## Task directions
Please print every record below exactly as it reads.

Stored entries

★ ★ ★ ★ ★

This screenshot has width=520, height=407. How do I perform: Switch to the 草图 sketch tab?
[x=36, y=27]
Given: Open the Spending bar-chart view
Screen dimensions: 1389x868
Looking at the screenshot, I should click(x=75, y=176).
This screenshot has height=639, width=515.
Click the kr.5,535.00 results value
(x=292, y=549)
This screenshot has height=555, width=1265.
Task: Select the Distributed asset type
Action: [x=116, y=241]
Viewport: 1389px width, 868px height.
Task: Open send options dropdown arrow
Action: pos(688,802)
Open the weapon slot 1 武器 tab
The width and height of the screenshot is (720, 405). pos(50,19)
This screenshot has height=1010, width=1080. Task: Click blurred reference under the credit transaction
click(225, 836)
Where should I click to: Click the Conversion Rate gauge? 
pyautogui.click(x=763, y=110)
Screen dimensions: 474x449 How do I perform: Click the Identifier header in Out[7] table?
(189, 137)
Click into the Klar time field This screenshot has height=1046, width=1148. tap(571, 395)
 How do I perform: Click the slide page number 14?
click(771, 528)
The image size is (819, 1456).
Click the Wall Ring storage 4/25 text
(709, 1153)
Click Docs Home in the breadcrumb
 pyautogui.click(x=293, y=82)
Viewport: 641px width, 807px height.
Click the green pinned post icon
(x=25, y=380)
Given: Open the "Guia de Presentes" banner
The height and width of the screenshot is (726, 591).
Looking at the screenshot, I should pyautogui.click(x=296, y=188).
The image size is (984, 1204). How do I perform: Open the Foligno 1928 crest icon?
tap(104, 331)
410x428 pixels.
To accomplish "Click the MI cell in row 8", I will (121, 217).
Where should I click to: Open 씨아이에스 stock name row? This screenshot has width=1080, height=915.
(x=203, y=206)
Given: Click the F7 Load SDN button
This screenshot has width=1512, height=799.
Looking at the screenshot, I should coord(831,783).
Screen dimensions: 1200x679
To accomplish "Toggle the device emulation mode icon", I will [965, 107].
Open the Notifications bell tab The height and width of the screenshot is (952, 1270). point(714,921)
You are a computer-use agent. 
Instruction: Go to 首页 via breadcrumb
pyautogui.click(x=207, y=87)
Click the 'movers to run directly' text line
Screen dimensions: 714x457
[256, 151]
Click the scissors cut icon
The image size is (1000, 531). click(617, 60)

★ ★ ★ ★ ★

## Completed exercise
This screenshot has width=520, height=407. How do I perform: Switch to the 草图 sketch tab?
[x=36, y=27]
Given: Open the Spending bar-chart view
Screen dimensions: 1389x868
Looking at the screenshot, I should click(x=75, y=176).
This screenshot has height=639, width=515.
Click the kr.5,535.00 results value
(x=292, y=549)
This screenshot has height=555, width=1265.
Task: Select the Distributed asset type
Action: [x=116, y=241]
Viewport: 1389px width, 868px height.
Task: Open send options dropdown arrow
Action: pos(688,802)
Open the weapon slot 1 武器 tab
The width and height of the screenshot is (720, 405). pos(50,19)
This screenshot has height=1010, width=1080. Task: Click blurred reference under the credit transaction
click(225, 836)
Where should I click to: Click the Conversion Rate gauge? 
pyautogui.click(x=763, y=110)
Screen dimensions: 474x449 How do I perform: Click the Identifier header in Out[7] table?
(189, 137)
Click into the Klar time field This screenshot has height=1046, width=1148. tap(571, 395)
 How do I perform: Click the slide page number 14?
click(771, 528)
The image size is (819, 1456).
Click the Wall Ring storage 4/25 text
(709, 1153)
Click Docs Home in the breadcrumb
 pyautogui.click(x=293, y=82)
Viewport: 641px width, 807px height.
Click the green pinned post icon
(x=25, y=380)
Given: Open the "Guia de Presentes" banner
The height and width of the screenshot is (726, 591).
Looking at the screenshot, I should pyautogui.click(x=296, y=188).
The image size is (984, 1204). How do I perform: Open the Foligno 1928 crest icon?
tap(104, 331)
410x428 pixels.
To accomplish "Click the MI cell in row 8", I will (121, 217).
Where should I click to: Open 씨아이에스 stock name row? This screenshot has width=1080, height=915.
(x=203, y=206)
Given: Click the F7 Load SDN button
This screenshot has width=1512, height=799.
Looking at the screenshot, I should coord(831,783).
Screen dimensions: 1200x679
To accomplish "Toggle the device emulation mode icon", I will [965, 107].
Open the Notifications bell tab The height and width of the screenshot is (952, 1270). point(714,921)
You are a computer-use agent. 
Instruction: Go to 首页 via breadcrumb
pyautogui.click(x=207, y=87)
Click the 'movers to run directly' text line
Screen dimensions: 714x457
[256, 151]
Click the scissors cut icon
The image size is (1000, 531). click(617, 60)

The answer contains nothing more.